» What you are asked to do: Format the data below as a numbered list, omitting any blank lines.

+ + + + +

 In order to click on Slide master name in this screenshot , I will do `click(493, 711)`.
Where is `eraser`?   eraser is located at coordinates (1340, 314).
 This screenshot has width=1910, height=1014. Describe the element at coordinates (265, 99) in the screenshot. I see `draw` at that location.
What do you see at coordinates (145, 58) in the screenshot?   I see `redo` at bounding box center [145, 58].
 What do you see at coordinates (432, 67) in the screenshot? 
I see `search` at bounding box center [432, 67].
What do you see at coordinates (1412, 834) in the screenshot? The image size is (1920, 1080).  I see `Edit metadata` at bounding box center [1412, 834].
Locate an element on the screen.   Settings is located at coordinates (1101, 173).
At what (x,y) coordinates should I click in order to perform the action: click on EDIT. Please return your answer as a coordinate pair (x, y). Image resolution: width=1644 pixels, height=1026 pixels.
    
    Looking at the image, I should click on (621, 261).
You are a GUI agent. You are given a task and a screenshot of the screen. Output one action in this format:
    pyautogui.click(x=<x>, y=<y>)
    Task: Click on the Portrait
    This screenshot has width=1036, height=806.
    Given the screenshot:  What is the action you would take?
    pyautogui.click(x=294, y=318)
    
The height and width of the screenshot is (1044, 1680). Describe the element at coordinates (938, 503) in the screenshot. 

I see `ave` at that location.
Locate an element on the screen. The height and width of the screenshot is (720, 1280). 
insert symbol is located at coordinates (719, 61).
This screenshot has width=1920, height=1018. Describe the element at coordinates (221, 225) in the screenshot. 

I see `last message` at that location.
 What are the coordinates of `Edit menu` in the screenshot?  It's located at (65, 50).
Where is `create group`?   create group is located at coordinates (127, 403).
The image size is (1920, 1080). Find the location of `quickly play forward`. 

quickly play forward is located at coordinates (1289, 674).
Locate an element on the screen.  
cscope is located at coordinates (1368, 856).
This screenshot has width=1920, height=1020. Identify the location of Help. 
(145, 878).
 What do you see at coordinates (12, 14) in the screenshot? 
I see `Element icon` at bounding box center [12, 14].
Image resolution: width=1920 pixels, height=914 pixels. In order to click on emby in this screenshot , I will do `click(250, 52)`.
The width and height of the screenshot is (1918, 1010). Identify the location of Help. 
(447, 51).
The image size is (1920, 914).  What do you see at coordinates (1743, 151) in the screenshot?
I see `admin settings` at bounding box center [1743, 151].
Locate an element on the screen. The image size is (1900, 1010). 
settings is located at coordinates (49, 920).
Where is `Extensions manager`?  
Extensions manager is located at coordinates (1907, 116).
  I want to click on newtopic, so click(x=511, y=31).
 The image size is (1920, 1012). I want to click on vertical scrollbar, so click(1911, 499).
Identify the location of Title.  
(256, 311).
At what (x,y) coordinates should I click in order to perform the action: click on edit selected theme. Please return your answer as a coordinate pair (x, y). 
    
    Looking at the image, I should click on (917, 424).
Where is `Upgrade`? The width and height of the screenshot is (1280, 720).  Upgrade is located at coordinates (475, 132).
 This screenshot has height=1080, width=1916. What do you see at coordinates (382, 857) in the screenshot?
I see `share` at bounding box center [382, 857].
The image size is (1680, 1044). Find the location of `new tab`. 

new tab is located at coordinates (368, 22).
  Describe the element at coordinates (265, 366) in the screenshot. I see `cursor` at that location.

+ + + + +

» Solution to the exercise:
1.  In order to click on Slide master name in this screenshot , I will do `click(493, 711)`.
2. Where is `eraser`?   eraser is located at coordinates (1340, 314).
3.  This screenshot has width=1910, height=1014. Describe the element at coordinates (265, 99) in the screenshot. I see `draw` at that location.
4. What do you see at coordinates (145, 58) in the screenshot?   I see `redo` at bounding box center [145, 58].
5.  What do you see at coordinates (432, 67) in the screenshot? 
6. I see `search` at bounding box center [432, 67].
7. What do you see at coordinates (1412, 834) in the screenshot? The image size is (1920, 1080).  I see `Edit metadata` at bounding box center [1412, 834].
8. Locate an element on the screen.   Settings is located at coordinates (1101, 173).
9. At what (x,y) coordinates should I click in order to perform the action: click on EDIT. Please return your answer as a coordinate pair (x, y). Image resolution: width=1644 pixels, height=1026 pixels.
10.     Looking at the image, I should click on (621, 261).
11. You are a GUI agent. You are given a task and a screenshot of the screen. Output one action in this format:
12.     pyautogui.click(x=<x>, y=<y>)
13.     Task: Click on the Portrait
14.     This screenshot has width=1036, height=806.
15.     Given the screenshot:  What is the action you would take?
16.     pyautogui.click(x=294, y=318)
17. The height and width of the screenshot is (1044, 1680). Describe the element at coordinates (938, 503) in the screenshot. 
18. I see `ave` at that location.
19. Locate an element on the screen. The height and width of the screenshot is (720, 1280). 
20. insert symbol is located at coordinates (719, 61).
21. This screenshot has width=1920, height=1018. Describe the element at coordinates (221, 225) in the screenshot. 
22. I see `last message` at that location.
23.  What are the coordinates of `Edit menu` in the screenshot?  It's located at (65, 50).
24. Where is `create group`?   create group is located at coordinates (127, 403).
25. The image size is (1920, 1080). Find the location of `quickly play forward`. 
26. quickly play forward is located at coordinates (1289, 674).
27. Locate an element on the screen.  
28. cscope is located at coordinates (1368, 856).
29. This screenshot has width=1920, height=1020. Identify the location of Help. 
30. (145, 878).
31.  What do you see at coordinates (12, 14) in the screenshot? 
32. I see `Element icon` at bounding box center [12, 14].
33. Image resolution: width=1920 pixels, height=914 pixels. In order to click on emby in this screenshot , I will do `click(250, 52)`.
34. The width and height of the screenshot is (1918, 1010). Identify the location of Help. 
35. (447, 51).
36. The image size is (1920, 914).  What do you see at coordinates (1743, 151) in the screenshot?
37. I see `admin settings` at bounding box center [1743, 151].
38. Locate an element on the screen. The image size is (1900, 1010). 
39. settings is located at coordinates (49, 920).
40. Where is `Extensions manager`?  
41. Extensions manager is located at coordinates (1907, 116).
42.   I want to click on newtopic, so click(x=511, y=31).
43.  The image size is (1920, 1012). I want to click on vertical scrollbar, so click(1911, 499).
44. Identify the location of Title.  
45. (256, 311).
46. At what (x,y) coordinates should I click in order to perform the action: click on edit selected theme. Please return your answer as a coordinate pair (x, y). 
47.     Looking at the image, I should click on (917, 424).
48. Where is `Upgrade`? The width and height of the screenshot is (1280, 720).  Upgrade is located at coordinates (475, 132).
49.  This screenshot has height=1080, width=1916. What do you see at coordinates (382, 857) in the screenshot?
50. I see `share` at bounding box center [382, 857].
51. The image size is (1680, 1044). Find the location of `new tab`. 
52. new tab is located at coordinates (368, 22).
53.   Describe the element at coordinates (265, 366) in the screenshot. I see `cursor` at that location.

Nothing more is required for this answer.